Se siete abbonati a Netflix e se frugate con pazienza il suo sterminato catalogo, vi consigliamo di fermarvi su “Icarus”, nella sezione Documentari. L’opera di Bryan Fogel, vincitrice del premio Oscar 2018 nella sua categoria, vi guiderà per due ore in una sconvolgente storia di doping che, partita come un semplice esperimento su se stesso da parte dell’autore, finirà per sfociare in un intrigo internazionale degno delle migliori spy story. Il problema, però, è che qui non c’è nulla di romanzato; vera è la storia, veri sono i suoi protagonisti e vere sono (purtroppo) le tecniche con cui venivano aggirati i controlli antidoping in Russia, consentendo così all’organizzazione sportiva statale di proseguire indisturbata nei suoi programmi di doping sistematico di migliaia di atleti di vertice, di tutti gli sport, tranquilli nella loro impunità.
La storia ha inizio quando Fogel, buon ciclista dilettante, decide di doparsi volontariamente in vista di una delle più importanti gare a tappe per non professionisti, la massacrante Haute Route, in Francia.
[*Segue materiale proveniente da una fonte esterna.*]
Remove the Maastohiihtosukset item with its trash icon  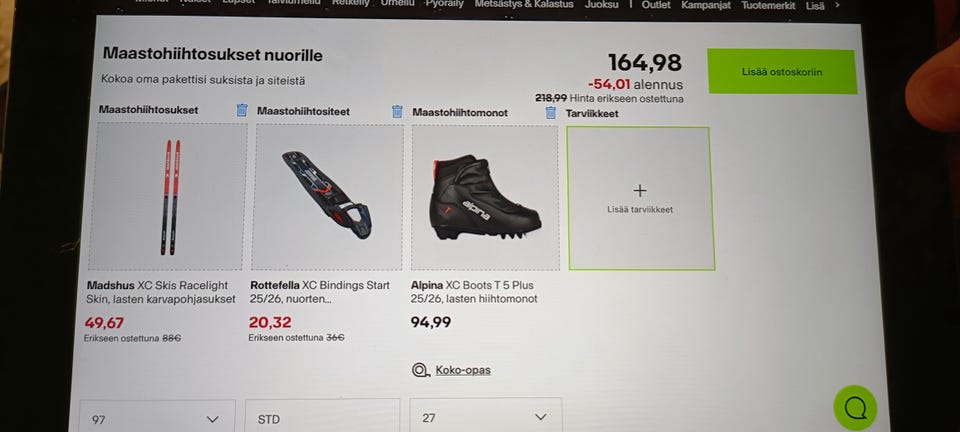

Le sue motivazioni sono due: dimostrare quanto migliorino le sue prestazioni rispetto alle sue precedenti partecipazioni “pulite” e, soprattutto, dimostrare quanto sia facile, con gli opportuni consigli, risultare assolutamente negativo ai controlli post gara. Per questo, l’autore si rivolge sia a un medico statunitense, che lo segue da vicino nel programma e nei test fisici progressivi, sia ad uno dei grandi nomi dell’antidoping mondiale, il dottor Grigory Rodchenkov, da molti anni a capo del laboratorio antidoping di Mosca, accreditato dalla Wada (World Anti Doping Agency) secondo i più alti standard mondiali in materia. Rodchenkov è consapevole di fare una cosa vietata (un importante figura dell’antidoping che consiglia un atleta su come doparsi per evitare di essere “beccato”), ma capisce perfettamente lo scopo di Fogel e lo sostiene via Skype con consigli ed incoraggiamenti. È così che nasce il rapporto tra i due, che proseguirà senza grandi patemi finché Fogel arriverà alla Haute Route, solo per scoprire che anche gli altri vanno più forte che in passato e che, ovviamente, nelle sue urine non c’è alcuna traccia di tutti gli ormoni che si è iniettato per mesi sulle gambe.
Qui “Icarus” ha una sterzata brusca: un rapporto indipendente della Wada, infatti, sostiene che nel laboratorio di Mosca avvengano da diversi anni cose strane, in collaborazione tra i tecnici del centro e gli agenti dell’FSB, l’ex KGB, ovviamente con la piena consapevolezza del direttore Rodchenkov. L’accusa è delle più pesanti e arriva fino ai piani più alti del governo russo: da Pechino a Sochi, passando per Londra, la Russia ha coperto attraverso quel laboratorio un “doping di stato”, manomettendo le provette e sostituendo urine e sangue positivi con altri puliti, affinché i suoi atleti risultassero tutti e sempre negativi. Ha inizio l’odissea di Rodchenkov che, dopo la sdegnate smentite da parte dei politici coinvolti, si ritrova sempre più isolato nella vicenda, mentre da più parti si inizia a puntare l’indice solo contro di lui, nel ridicolo tentativo di farlo passare come unico creatore e realizzatore di quell’ingranaggio diabolico.
Rodchenkov confida le proprie amarezze e paure via Skype al suo amico Fogel finché, arrivando a temere per la propria incolumità fisica (e non a torto, visto che altri due funzionari suoi amici coinvolti nella vicenda moriranno in circostanze misteriose), decide di provare la fuga verso gli Usa, con l’aiuto decisivo di Fogel, che acquisterà materialmente il biglietto aereo. E noi qui ci fermiamo, per non togliervi il piacere di scoprire, attraverso le immagini ben montate e con un perfetto ritmo narrativo, tutto quello che scaturirà dalle testimonianze di Rodchenkov. Un documentario davvero da non perdere, per chi ama lo sport (quello vero).
Molto interessante. Sconvolgente. Complimenti per avere evidenziato ai tanti tuoi lettori queste verità nascoste.